WORK ITEM — The lines wanted are those from the one containing "Task: Select the NewCorp Inc. building icon" to the last line of the entries below; output them exactly, leaving out pictures.

[Dataset excerpts]
^^^^

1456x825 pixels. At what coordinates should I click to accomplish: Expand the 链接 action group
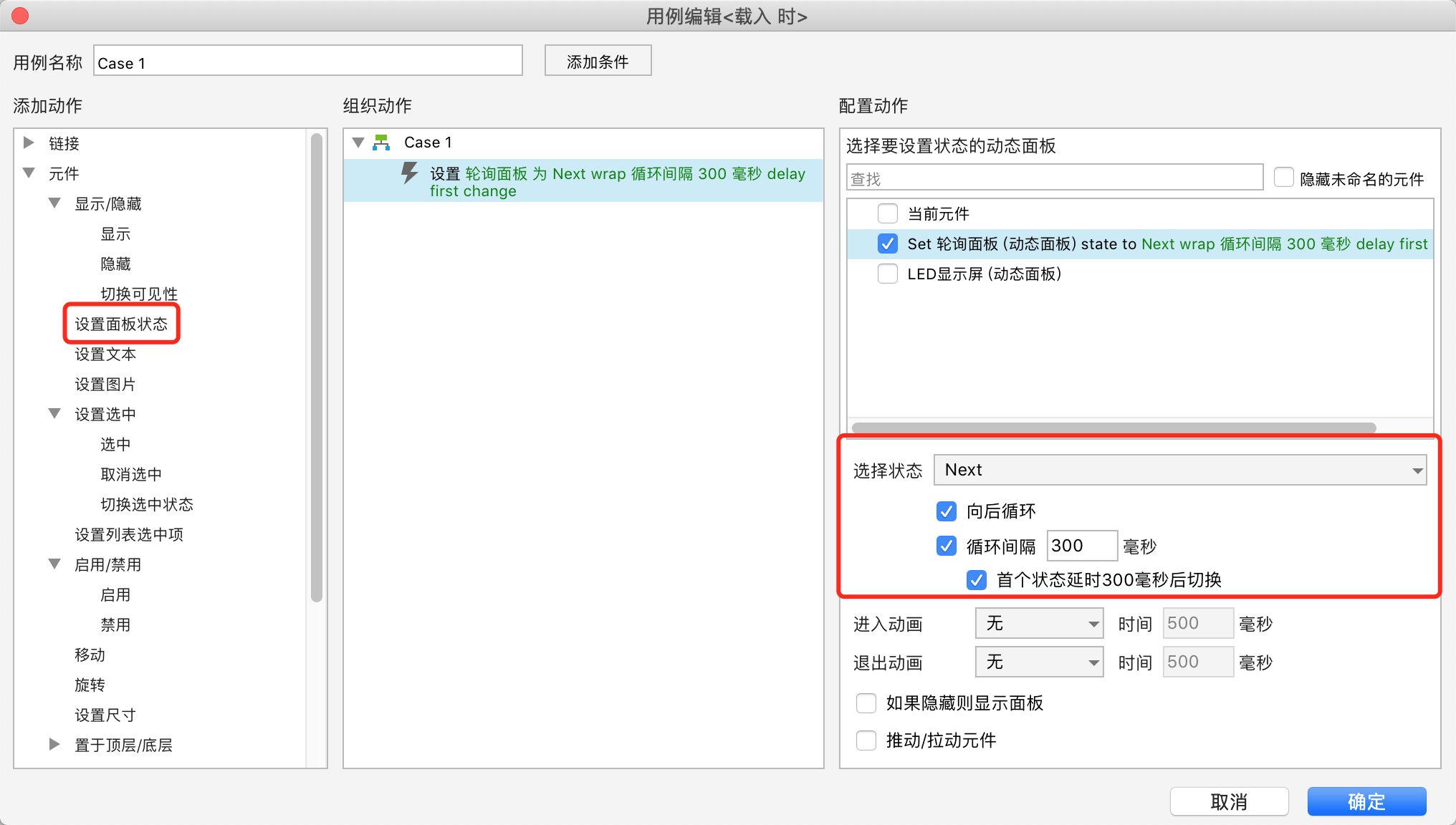point(29,143)
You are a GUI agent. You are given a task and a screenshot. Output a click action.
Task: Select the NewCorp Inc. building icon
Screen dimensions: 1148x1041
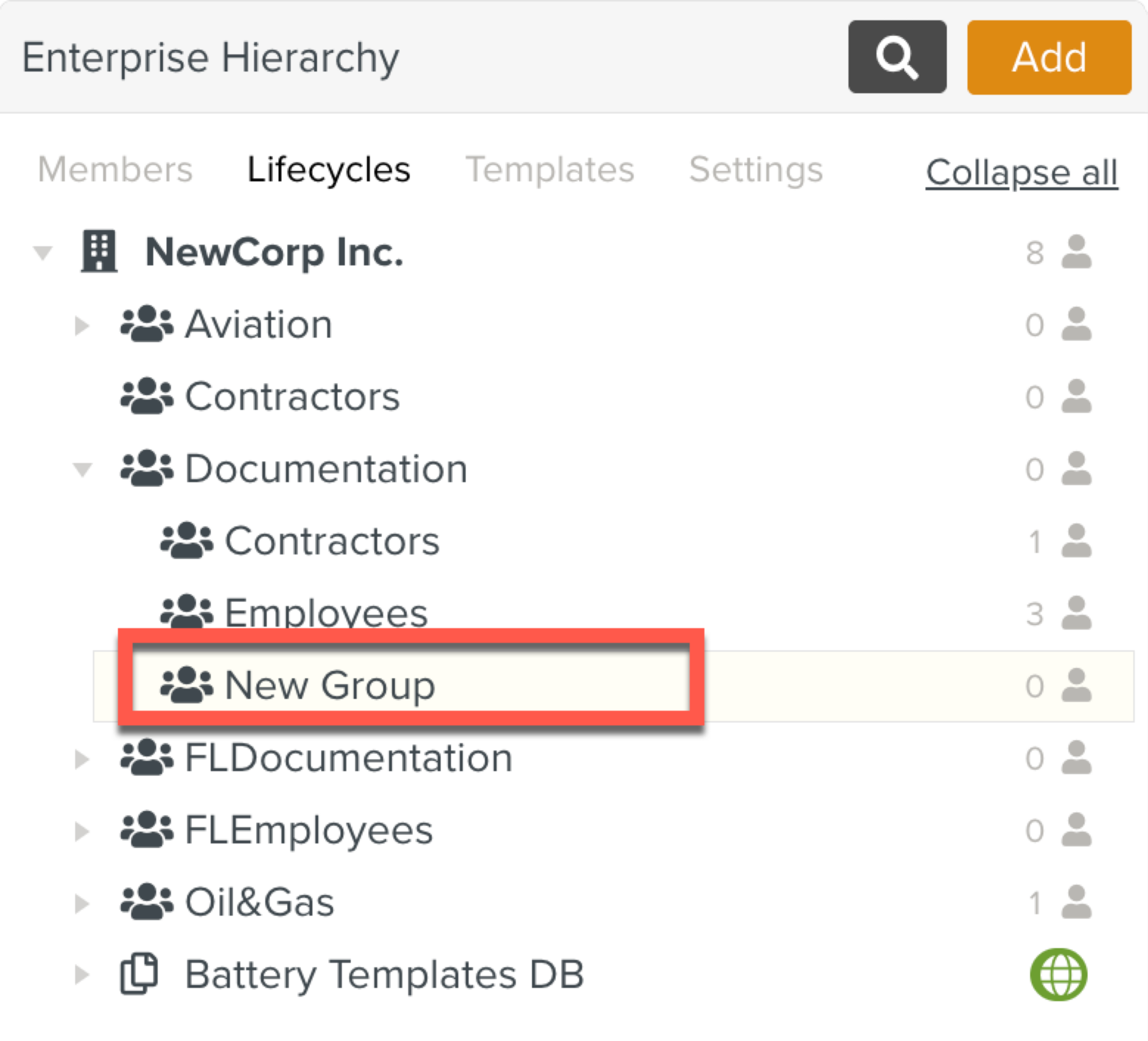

^^^^

ANSWER TO THE PROBLEM —
Task: Select the NewCorp Inc. building icon
Screen dimensions: 1148x1041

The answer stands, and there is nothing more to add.